Capítulo 39

Martes, 31 de agosto de 1999, 2:54 AM

Avenida Piedmont

Atlanta, Georgia

El observador posó su bolígrafo. Al principio se sintió sorprendido, luego enojado y, por último, mudo de asombro.

Primero se había abierto la puerta del sótano. Esto había sobresaltado al observador, que hubiese jurado que la había dejado cerrada cuando siguió a Anatole escaleras abajo. Éste se había acercado por un instante al pie de la escalera hacía un rato y había mirado hacia la puerta, pero no se había aproximado a ella ni había hecho ademán siquiera de pisar los escalones. El observador pasó una página de su cuaderno y comprobó la hora a la que aquello había ocurrido. Las 2:21 AM.

También le sorprendió el no haber oído a nadie indagando por el piso de arriba. A fuer de sincero, se le deba mejor ocultarse que detectar a los demás cuando éstos decidían esconderse, pero sus habilidades al respecto sin duda bastaban para tenerle al tanto de cualquiera salvo de los espías más dotados.

Razonó que quien pudiera ocultarse de él también poseería la habilidad de abrir una cerradura, dado que la que cerraba la puerta de la cocina había sido forzada. Por tanto, el humor del observador tendió al enojo.
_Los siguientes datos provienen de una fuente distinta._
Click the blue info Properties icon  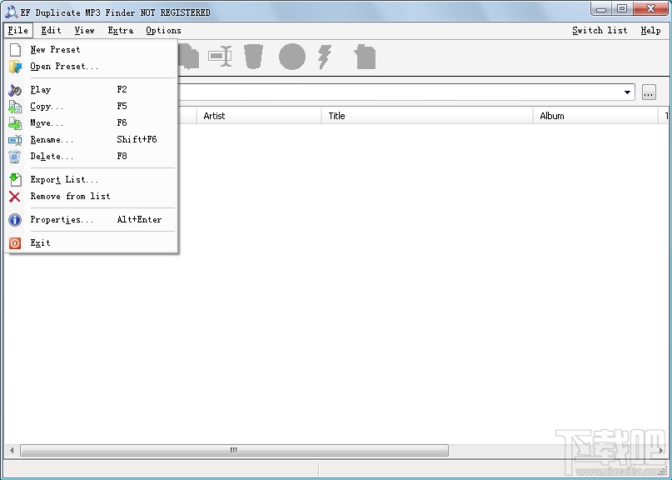pos(14,219)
Le molestaba aquella interrupción precisamente por tratarse de una interrupción. Después de que Anatole hubiese decidido por fin sus incesantes sugerencias acerca de marcharse de Chicago, y tras llegar al refugio del Toreador, el Malkavian se había lanzado a un alarde de verborrea.

El observador no quería que este excepcional período terminase, y temía que esta llegada pudiera conseguirlo con tantas noticias interesantes de las que informar, entre ellas el hecho de que ya estaba casi seguro de que, cuando Anatole se refería al joven brujo, debía de estar hablando de Leopold. ¿Qué retorcida visión del escultor poseía el Malkavian para verse impulsado a pensar en el artista en aquellos términos? Sí, podían trazarse similitudes entre artistas y alquimistas, pero el observador intuía que debía de haber algo más; bien fuera algo más profundo, o tan evidente que resultaba sencillo pasarlo por alto.

Fue entonces cuando Anatole le dijo a la Reina de las Manzanas que pasara, que la estaban esperando.

Fue entonces cuando el observador se había sentido desfallecer. Aquella era la primera vez que era testigo de cómo Anatole se dirigía a alguien que estuviese en las inmediaciones de cuerpo presente. Sí, en ocasiones hablaba con el observador mismo, pero estaba claro que Anatole no pensaba en él como en alguien que compartiese su espacio físico. Al menos el observador esperaba que no fuese así, y Anatole no había hecho nada que le obligara a pensar lo contrario, desde luego nada tan evidente como su reciente interpelación.

Además de la sorpresa que suponía la elocución en sí, el observador se había quedado atónito ante las palabras enunciadas. Se percató de que el saludo daba a entender que Anatole conocía la identidad de la persona de pie en lo alto de la escalera, así como el hecho de que él...

—¿Quién me llama? —había respondido una voz.

El observador había rectificado la última palabra para que se leyera "el hecho de que ella". Anatole llegó a responder a eso.

—Soy yo, Anatole, Profeta de la Gehena, y tengo algo que decir acerca de tu... acerca de nuestro futuro.

El observador se preguntó si algo conectado con el futuro de Anatole implicaba que esa Reina de las Manzanas, quienquiera que fuese, estaría conectado con el suyo, con el de su clan, o incluso con el misterio que pretendían revelar.

Se hundió aún más en las sombras de una esquina del cuarto cuando escuchó los pasos que bajaban por las escaleras. Dudaba de que pudieran verlo aun sin necesidad de aquel esfuerzo añadido, pero aquello le resultaba de lo más interesante y no quería tener que prestarle ni un ápice de atención a su camuflaje una vez los acontecimientos hubieran comenzado a desarrollarse.